**WHAT THIS TASK INVOLVES**
Copy out the entries below, replacing each "chevron" with "caret" and leaving all else unchanged.

[Stored items from a collection]

▬▬▬

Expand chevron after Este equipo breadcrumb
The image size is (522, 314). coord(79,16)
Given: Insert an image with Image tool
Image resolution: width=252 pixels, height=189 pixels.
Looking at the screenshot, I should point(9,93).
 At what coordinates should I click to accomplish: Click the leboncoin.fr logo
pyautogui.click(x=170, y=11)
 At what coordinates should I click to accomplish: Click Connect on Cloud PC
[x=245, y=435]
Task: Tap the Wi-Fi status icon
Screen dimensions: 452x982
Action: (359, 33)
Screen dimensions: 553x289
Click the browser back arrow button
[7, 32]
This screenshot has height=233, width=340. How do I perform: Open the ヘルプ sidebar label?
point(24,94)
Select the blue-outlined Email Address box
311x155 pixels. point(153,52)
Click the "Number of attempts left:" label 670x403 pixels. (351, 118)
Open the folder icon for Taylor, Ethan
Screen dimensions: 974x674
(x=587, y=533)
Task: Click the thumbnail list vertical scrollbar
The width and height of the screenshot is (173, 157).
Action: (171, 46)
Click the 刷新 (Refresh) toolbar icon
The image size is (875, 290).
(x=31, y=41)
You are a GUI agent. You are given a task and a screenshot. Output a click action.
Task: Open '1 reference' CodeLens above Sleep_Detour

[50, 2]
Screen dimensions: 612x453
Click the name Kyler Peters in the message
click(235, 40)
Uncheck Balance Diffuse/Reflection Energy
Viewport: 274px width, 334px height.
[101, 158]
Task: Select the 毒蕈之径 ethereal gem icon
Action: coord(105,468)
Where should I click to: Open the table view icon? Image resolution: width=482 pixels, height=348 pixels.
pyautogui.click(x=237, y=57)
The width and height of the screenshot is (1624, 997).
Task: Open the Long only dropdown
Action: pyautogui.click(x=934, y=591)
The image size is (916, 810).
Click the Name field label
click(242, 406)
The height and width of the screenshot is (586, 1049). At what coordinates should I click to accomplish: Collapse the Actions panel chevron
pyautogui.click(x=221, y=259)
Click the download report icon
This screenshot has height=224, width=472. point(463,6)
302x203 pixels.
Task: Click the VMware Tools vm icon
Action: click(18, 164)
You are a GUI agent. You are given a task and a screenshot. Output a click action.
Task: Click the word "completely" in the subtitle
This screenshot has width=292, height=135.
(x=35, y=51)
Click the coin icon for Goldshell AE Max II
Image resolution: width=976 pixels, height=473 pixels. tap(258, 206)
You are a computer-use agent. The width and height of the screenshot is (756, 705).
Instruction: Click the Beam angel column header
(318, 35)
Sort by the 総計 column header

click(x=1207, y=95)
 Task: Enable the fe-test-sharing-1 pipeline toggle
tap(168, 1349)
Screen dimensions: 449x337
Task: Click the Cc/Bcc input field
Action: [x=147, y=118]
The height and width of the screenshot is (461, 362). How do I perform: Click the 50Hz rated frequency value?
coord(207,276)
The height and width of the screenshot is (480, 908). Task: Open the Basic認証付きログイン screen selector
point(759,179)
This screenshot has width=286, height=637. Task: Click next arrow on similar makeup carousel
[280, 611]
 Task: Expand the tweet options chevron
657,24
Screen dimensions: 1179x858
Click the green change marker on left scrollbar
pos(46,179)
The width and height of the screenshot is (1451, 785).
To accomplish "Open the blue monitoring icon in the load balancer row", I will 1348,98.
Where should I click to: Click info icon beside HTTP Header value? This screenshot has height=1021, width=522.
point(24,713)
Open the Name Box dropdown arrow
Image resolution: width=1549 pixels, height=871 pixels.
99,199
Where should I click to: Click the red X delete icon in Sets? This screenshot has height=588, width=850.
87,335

▬▬▬

**CORRECT OUTPUT**
Expand caret after Este equipo breadcrumb
The image size is (522, 314). coord(79,16)
Given: Insert an image with Image tool
Image resolution: width=252 pixels, height=189 pixels.
Looking at the screenshot, I should point(9,93).
 At what coordinates should I click to accomplish: Click the leboncoin.fr logo
pyautogui.click(x=170, y=11)
 At what coordinates should I click to accomplish: Click Connect on Cloud PC
[x=245, y=435]
Task: Tap the Wi-Fi status icon
Screen dimensions: 452x982
Action: (359, 33)
Screen dimensions: 553x289
Click the browser back arrow button
[7, 32]
This screenshot has height=233, width=340. How do I perform: Open the ヘルプ sidebar label?
point(24,94)
Select the blue-outlined Email Address box
311x155 pixels. point(153,52)
Click the "Number of attempts left:" label 670x403 pixels. (351, 118)
Open the folder icon for Taylor, Ethan
Screen dimensions: 974x674
(x=587, y=533)
Task: Click the thumbnail list vertical scrollbar
The width and height of the screenshot is (173, 157).
Action: (171, 46)
Click the 刷新 (Refresh) toolbar icon
The image size is (875, 290).
(x=31, y=41)
You are a GUI agent. You are given a task and a screenshot. Output a click action.
Task: Open '1 reference' CodeLens above Sleep_Detour

[50, 2]
Screen dimensions: 612x453
Click the name Kyler Peters in the message
click(235, 40)
Uncheck Balance Diffuse/Reflection Energy
Viewport: 274px width, 334px height.
[101, 158]
Task: Select the 毒蕈之径 ethereal gem icon
Action: coord(105,468)
Where should I click to: Open the table view icon? Image resolution: width=482 pixels, height=348 pixels.
pyautogui.click(x=237, y=57)
The width and height of the screenshot is (1624, 997).
Task: Open the Long only dropdown
Action: pyautogui.click(x=934, y=591)
The image size is (916, 810).
Click the Name field label
click(242, 406)
The height and width of the screenshot is (586, 1049). At what coordinates should I click to accomplish: Collapse the Actions panel caret
pyautogui.click(x=221, y=259)
Click the download report icon
This screenshot has height=224, width=472. point(463,6)
302x203 pixels.
Task: Click the VMware Tools vm icon
Action: click(18, 164)
You are a GUI agent. You are given a task and a screenshot. Output a click action.
Task: Click the word "completely" in the subtitle
This screenshot has width=292, height=135.
(x=35, y=51)
Click the coin icon for Goldshell AE Max II
Image resolution: width=976 pixels, height=473 pixels. tap(258, 206)
You are a computer-use agent. The width and height of the screenshot is (756, 705).
Instruction: Click the Beam angel column header
(318, 35)
Sort by the 総計 column header

click(x=1207, y=95)
 Task: Enable the fe-test-sharing-1 pipeline toggle
tap(168, 1349)
Screen dimensions: 449x337
Task: Click the Cc/Bcc input field
Action: [x=147, y=118]
The height and width of the screenshot is (461, 362). How do I perform: Click the 50Hz rated frequency value?
coord(207,276)
The height and width of the screenshot is (480, 908). Task: Open the Basic認証付きログイン screen selector
point(759,179)
This screenshot has width=286, height=637. Task: Click next arrow on similar makeup carousel
[280, 611]
 Task: Expand the tweet options caret
657,24
Screen dimensions: 1179x858
Click the green change marker on left scrollbar
pos(46,179)
The width and height of the screenshot is (1451, 785).
To accomplish "Open the blue monitoring icon in the load balancer row", I will 1348,98.
Where should I click to: Click info icon beside HTTP Header value? This screenshot has height=1021, width=522.
point(24,713)
Open the Name Box dropdown arrow
Image resolution: width=1549 pixels, height=871 pixels.
99,199
Where should I click to: Click the red X delete icon in Sets? This screenshot has height=588, width=850.
87,335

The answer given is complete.